Task instructions:
From the material below, copy out each line with the word "label" in it.

Source material:
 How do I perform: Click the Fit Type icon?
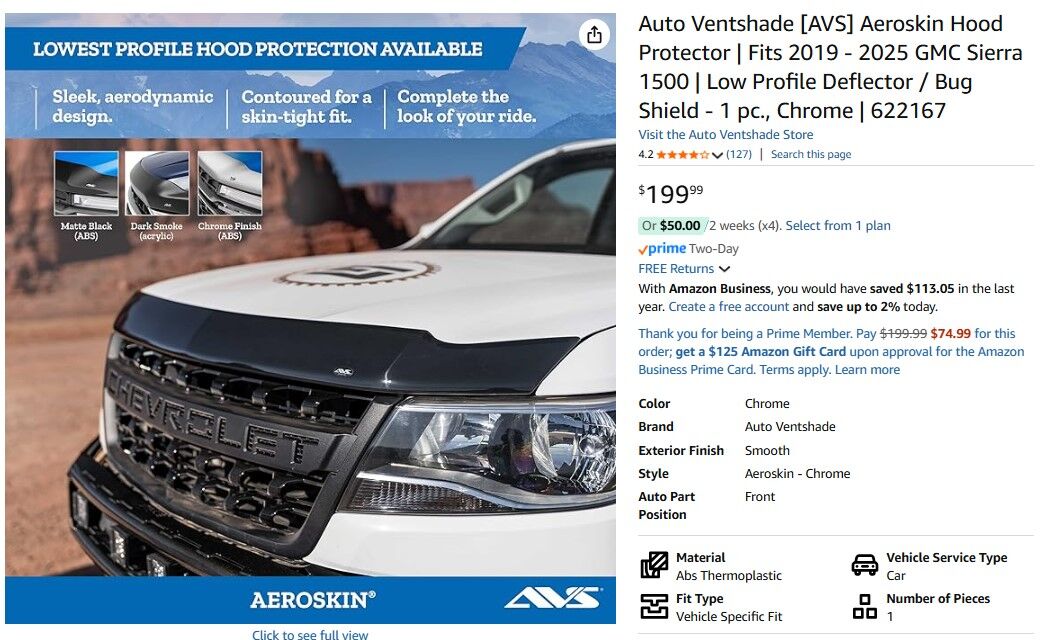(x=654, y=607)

--

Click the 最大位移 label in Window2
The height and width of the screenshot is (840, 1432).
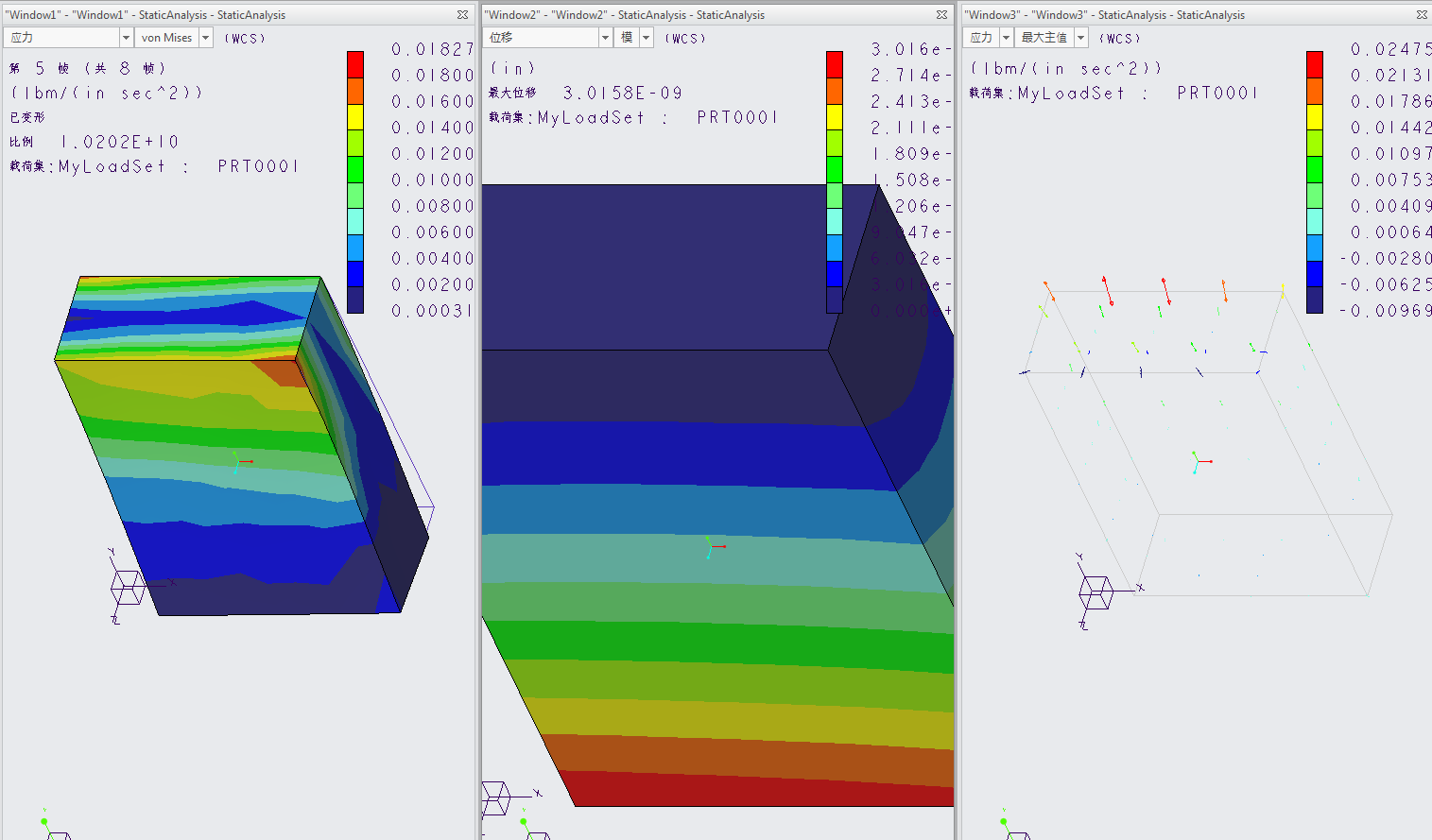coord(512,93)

==

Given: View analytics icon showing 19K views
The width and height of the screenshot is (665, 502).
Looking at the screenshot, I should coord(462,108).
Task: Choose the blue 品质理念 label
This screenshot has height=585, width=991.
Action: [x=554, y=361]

Reply:
Click the 最大位移 label in Window2
Task: Choose the blue 品质理念 label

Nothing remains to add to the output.